[[ MATERIAL FOR THE TASK open ]]

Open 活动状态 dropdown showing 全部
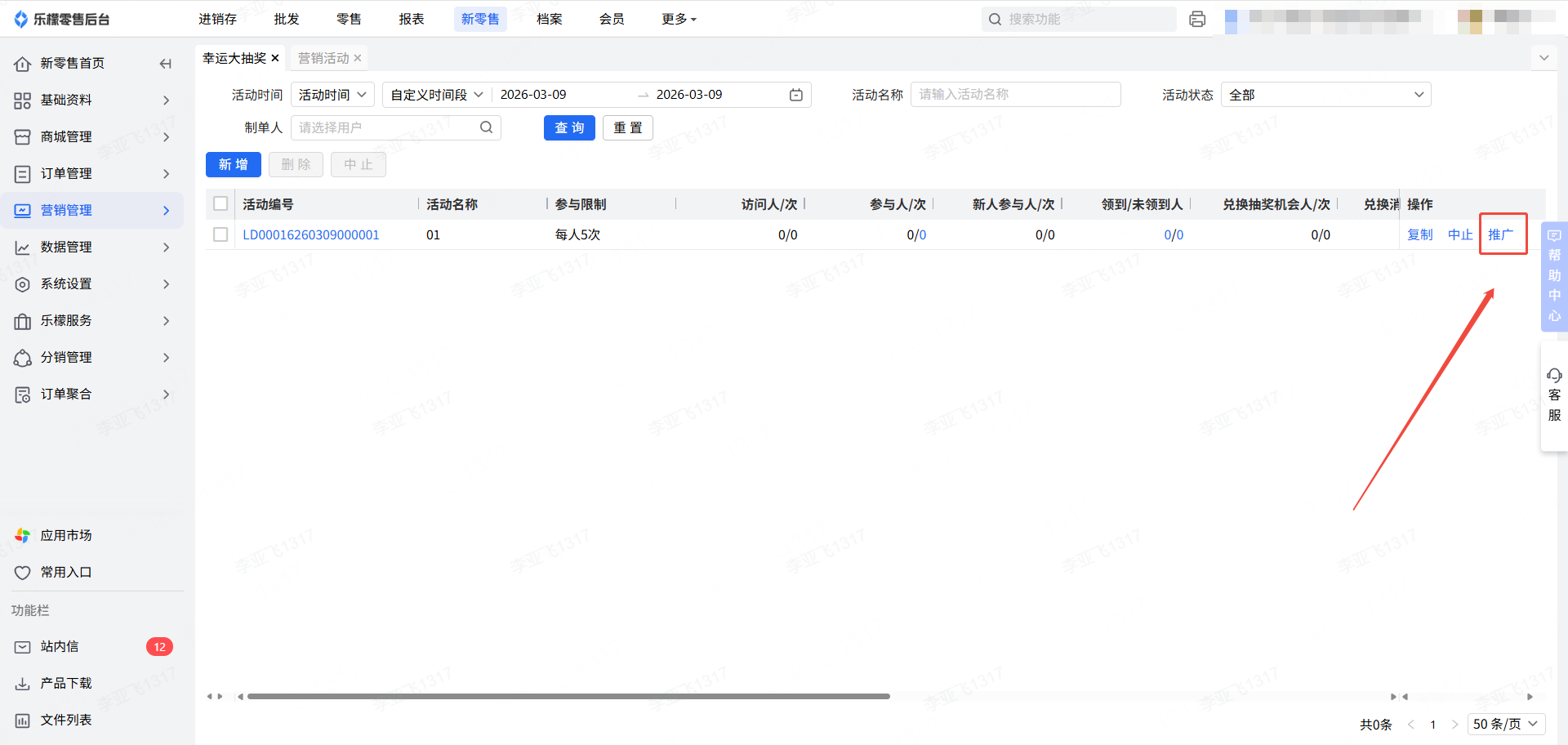The image size is (1568, 745). click(1325, 95)
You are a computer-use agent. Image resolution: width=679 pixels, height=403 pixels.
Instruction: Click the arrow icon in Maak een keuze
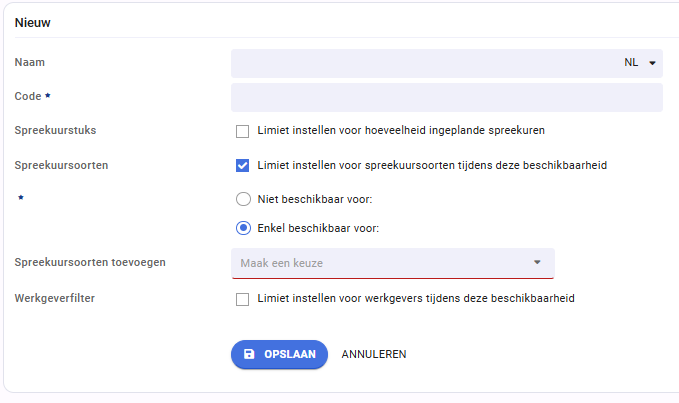coord(537,262)
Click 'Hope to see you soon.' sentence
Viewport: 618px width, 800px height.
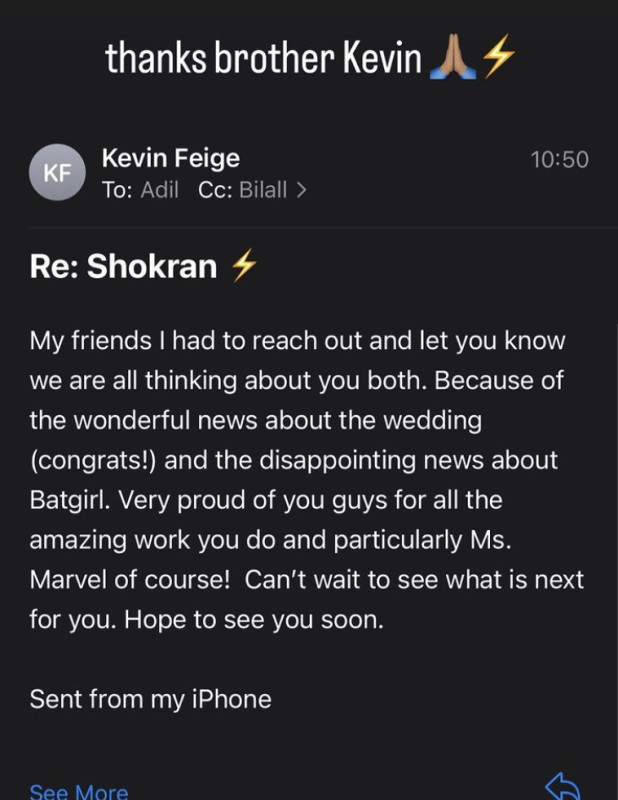pyautogui.click(x=254, y=620)
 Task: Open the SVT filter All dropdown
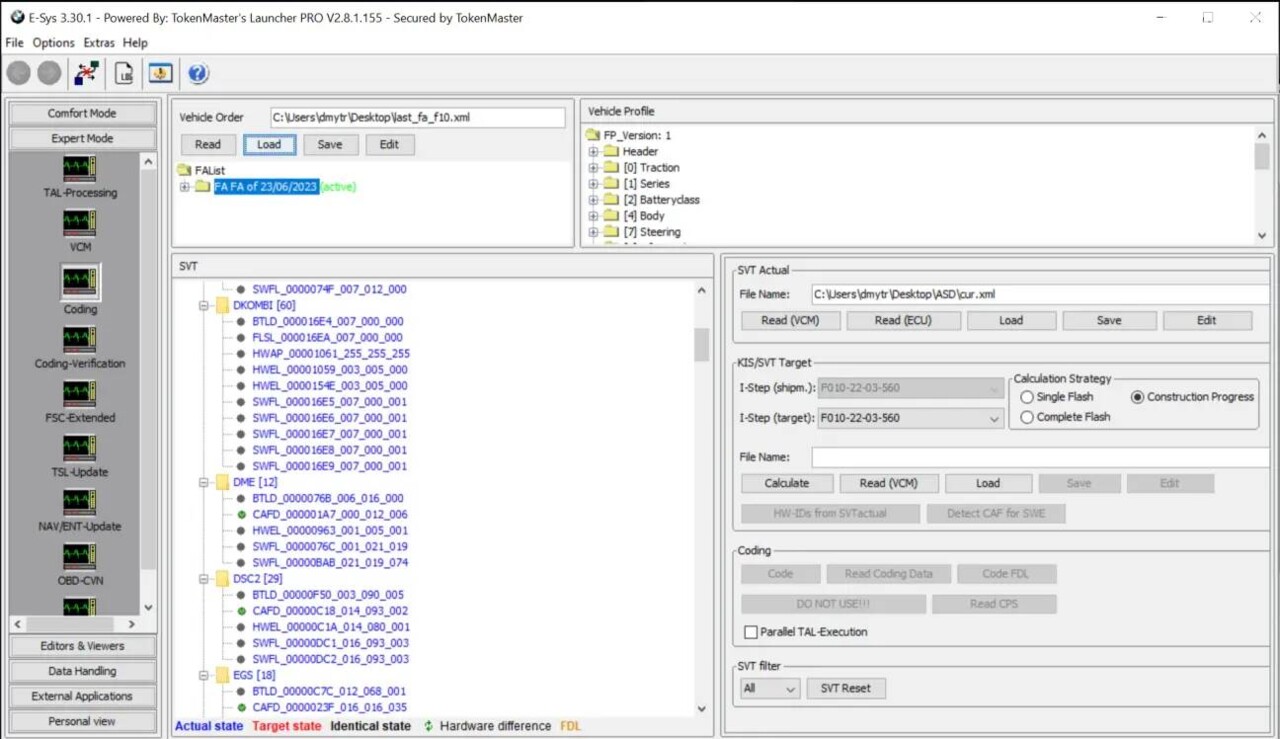pos(770,689)
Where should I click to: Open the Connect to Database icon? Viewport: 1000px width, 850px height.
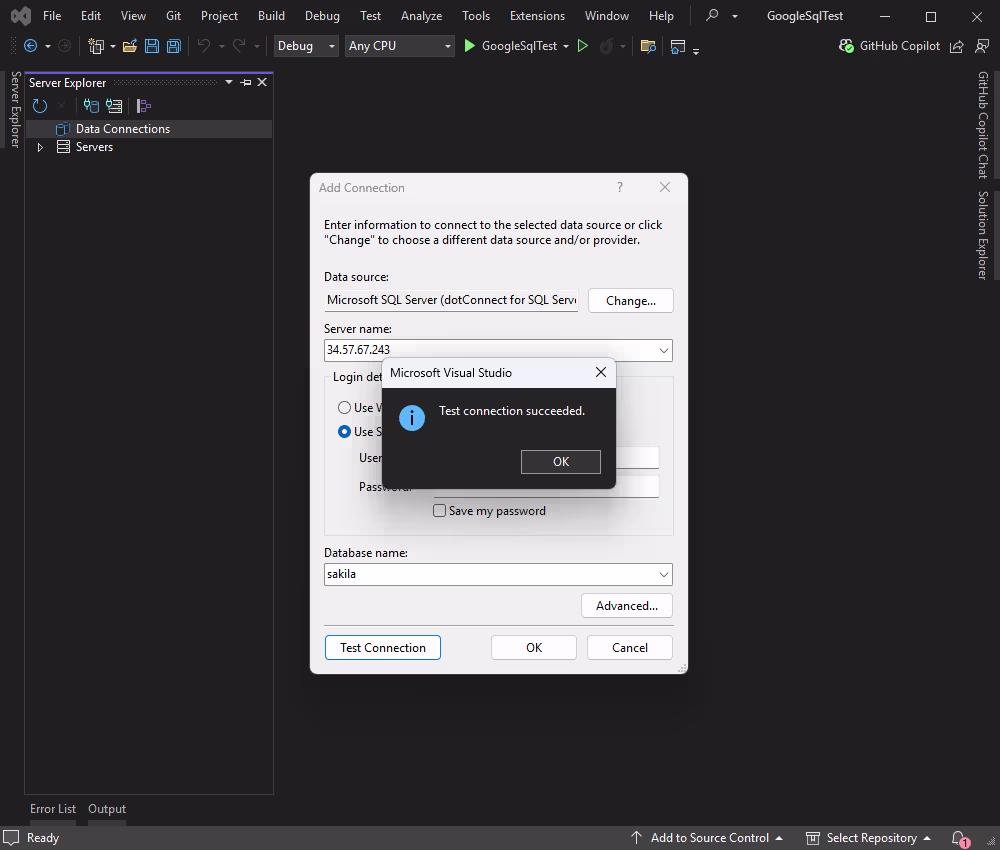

[[ MATERIAL FOR THE TASK closed ]]

▸ YOUR OBJECTIVE
Restate word for word only the lines that run from the line holding "Viewport: 618px width, 800px height." to the end of the data, both ends kept, leaving every picture out.

▸ ANSWER BOX
Viewport: 618px width, 800px height.
pyautogui.click(x=254, y=620)
 Task: Open the SVT filter All dropdown
pos(770,689)
Where should I click to: Open the Connect to Database icon? Viewport: 1000px width, 850px height.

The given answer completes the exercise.